■ **YOUR OBJECTIVE**:
Switch "brown rice" to "quinoa" in the cooking blog, and copy out everything from "I let it bake" down to "live Rosemary plant." with that change made.

(Beginning of SOURCE EXTRACT)

Wednesday, July 30, 2014

Lemony Chicken infused with Herbs


I recently upgraded my phone and Verizon was running a special where you could get an Elipsis tablet for free with the phone purchase. Of course, the tablet is connected to a phone number, and they charge you $10 a month for access, but hey! I can take it anywhere, access my "What's in the Box?" blog, and keep on writing about good food. That's a win-win, huh? I hope : )   So anyway, I got two of them, one for me and one for the hub, who would have been monopolizing my tablet had I not gotten one for him.

The coolest thing about my tablet is the keyboard, which works on Bluetooth. Its the case and keyboard all in one. I can sit here on my bed and blog...heavenly! When I am done typing, I can pop the tablet out of the case and lie back and surf the internet. I would say this is going to be worth $10 a month.

Back to the point, today I am baking some chicken for our dinner tonight. I am doing it early, before the house gets too hot. I will be working nightshift tonight, so mine is going to be portable, while leaving some good stuff for the hub. We are trying to eat clean and exercise according to Bill Phillips Health for Life plan. Sensible eating: healthy carbs high in fiber, low fat, lean protein, no sugar. Eating carbs and protein in combination, like eggs and a cup of oatmeal. Twelve week program: Exercise six days a week with three strength training days and three cardio days. Today is the leg workout. I figured I would cook first, take a nap, and exercise this afternoon. Then I can come home, shower, and get ready for work. But for now, while the chicken bakes, I blog...

I first coated the four chicken breasts in olive oil, then squeezed in about 4 small lemons that our friend got from his tree. I added a Rancher's seasoning blend of salt, pepper, and garlic. I let it all marinate for about 20 minutes, then put the chicken into a glass baking dish. I left the lemon halves in the dish, added some sliced white onions, and layered the top with sliced garden tomatoes, springs of rosemary and basil. The tomatoes, rosemary, and corn all came in our box from SLO Veg. I know it sure smells good when baking!

I let it bake for 40 minutes in a 375 degree oven. I will take one of the small breasts in my tupperware container to work, along with some boiled corn-on-the-cob that I plan to cut off the cob, and some rice. I should have made brown rice, but I already had some left over white rice. Not quite on the plan, but I hate to throw out food. I think I will make a batch of brown rice and freeze it just to have on hand for lunches in the future.

Well, chicken is out and cooling, as is the corn. I think I will take my nap, then go get some exercise!

Tuesday, July 22, 2014

Cucumber salad

We got a nice veggies box this week from SLO Veg with lots of summertime specialties: Cucumbers, tomatoes, potatoes, Romaine lettuce, kale, sprouts, peppers and bok choy, plus some luscious peaches, strawberries and oranges, and even a live Rosemary plant.

The thing I really wanted was the cucumbers to make a nice, crisp summer salad for our family barbecue. First I used a peeler and sort of made stripes down the length of the cucumber. That way when you slice them, they have a nice pretty edge. I sliced the cucumbers and sweet white onions thinly using my Cutco santuko knife, but you could also use a mandolin or the slicer on your old grater if you wish. I just wanted to see how thin I could go using the knife, which is really nice and sharp...and dangerous! You don't want to be distracted when using a sharp knife.

(End of SOURCE EXTRACT)
(Beginning of RECORDED INFORMATION)

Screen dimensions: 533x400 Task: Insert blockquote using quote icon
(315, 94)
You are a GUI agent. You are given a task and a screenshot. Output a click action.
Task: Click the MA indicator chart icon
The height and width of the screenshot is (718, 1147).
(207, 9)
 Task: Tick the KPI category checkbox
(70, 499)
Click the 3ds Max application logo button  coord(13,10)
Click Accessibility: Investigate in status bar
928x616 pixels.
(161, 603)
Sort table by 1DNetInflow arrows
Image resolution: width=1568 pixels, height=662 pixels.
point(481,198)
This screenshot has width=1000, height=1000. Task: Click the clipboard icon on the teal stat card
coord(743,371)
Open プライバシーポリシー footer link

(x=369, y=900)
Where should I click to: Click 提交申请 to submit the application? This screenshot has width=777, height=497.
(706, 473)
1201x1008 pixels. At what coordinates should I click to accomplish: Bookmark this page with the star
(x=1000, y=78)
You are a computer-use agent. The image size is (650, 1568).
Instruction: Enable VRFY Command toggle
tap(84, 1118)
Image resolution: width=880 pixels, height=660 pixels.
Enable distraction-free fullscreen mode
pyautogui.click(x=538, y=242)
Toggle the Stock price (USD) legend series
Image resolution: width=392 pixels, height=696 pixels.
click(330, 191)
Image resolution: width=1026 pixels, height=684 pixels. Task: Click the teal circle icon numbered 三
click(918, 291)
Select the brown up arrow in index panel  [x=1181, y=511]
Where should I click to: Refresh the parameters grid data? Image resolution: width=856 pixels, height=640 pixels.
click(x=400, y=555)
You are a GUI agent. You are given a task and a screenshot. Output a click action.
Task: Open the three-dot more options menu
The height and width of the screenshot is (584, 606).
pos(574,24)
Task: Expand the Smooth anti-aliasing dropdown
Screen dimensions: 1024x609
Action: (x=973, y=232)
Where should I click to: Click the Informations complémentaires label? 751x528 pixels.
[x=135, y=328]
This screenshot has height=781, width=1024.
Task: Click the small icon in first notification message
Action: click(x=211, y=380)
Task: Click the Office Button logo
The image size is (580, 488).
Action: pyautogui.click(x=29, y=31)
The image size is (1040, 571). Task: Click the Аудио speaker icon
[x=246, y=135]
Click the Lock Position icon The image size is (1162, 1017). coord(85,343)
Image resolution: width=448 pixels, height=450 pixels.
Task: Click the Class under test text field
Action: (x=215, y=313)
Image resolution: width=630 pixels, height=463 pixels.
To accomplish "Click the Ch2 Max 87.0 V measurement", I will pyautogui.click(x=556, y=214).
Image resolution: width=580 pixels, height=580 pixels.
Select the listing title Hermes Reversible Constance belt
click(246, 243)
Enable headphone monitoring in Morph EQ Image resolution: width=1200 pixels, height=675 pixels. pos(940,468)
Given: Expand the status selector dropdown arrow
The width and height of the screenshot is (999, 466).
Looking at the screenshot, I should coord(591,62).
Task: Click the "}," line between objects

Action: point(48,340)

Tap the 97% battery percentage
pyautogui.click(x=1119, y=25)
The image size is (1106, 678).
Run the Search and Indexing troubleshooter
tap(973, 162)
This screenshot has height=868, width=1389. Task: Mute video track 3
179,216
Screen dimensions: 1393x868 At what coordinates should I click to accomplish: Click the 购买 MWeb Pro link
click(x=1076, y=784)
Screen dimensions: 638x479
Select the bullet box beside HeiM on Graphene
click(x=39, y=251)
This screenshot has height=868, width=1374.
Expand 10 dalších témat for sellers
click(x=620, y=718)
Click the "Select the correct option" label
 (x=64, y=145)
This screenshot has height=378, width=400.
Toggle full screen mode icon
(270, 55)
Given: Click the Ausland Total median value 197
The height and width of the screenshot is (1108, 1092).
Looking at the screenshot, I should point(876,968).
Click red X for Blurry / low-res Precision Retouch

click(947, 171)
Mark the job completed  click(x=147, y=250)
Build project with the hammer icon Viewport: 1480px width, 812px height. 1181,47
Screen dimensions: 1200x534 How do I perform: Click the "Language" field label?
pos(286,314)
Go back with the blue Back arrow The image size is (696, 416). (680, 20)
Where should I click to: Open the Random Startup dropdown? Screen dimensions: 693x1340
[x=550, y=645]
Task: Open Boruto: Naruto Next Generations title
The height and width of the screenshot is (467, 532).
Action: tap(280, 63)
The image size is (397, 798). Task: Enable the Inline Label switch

(End of RECORDED INFORMATION)

■ **YOUR SOLUTION**:
I let it bake for 40 minutes in a 375 degree oven. I will take one of the small breasts in my tupperware container to work, along with some boiled corn-on-the-cob that I plan to cut off the cob, and some rice. I should have made quinoa, but I already had some left over white rice. Not quite on the plan, but I hate to throw out food. I think I will make a batch of quinoa and freeze it just to have on hand for lunches in the future.

Well, chicken is out and cooling, as is the corn. I think I will take my nap, then go get some exercise!

Tuesday, July 22, 2014

Cucumber salad

We got a nice veggies box this week from SLO Veg with lots of summertime specialties: Cucumbers, tomatoes, potatoes, Romaine lettuce, kale, sprouts, peppers and bok choy, plus some luscious peaches, strawberries and oranges, and even a live Rosemary plant.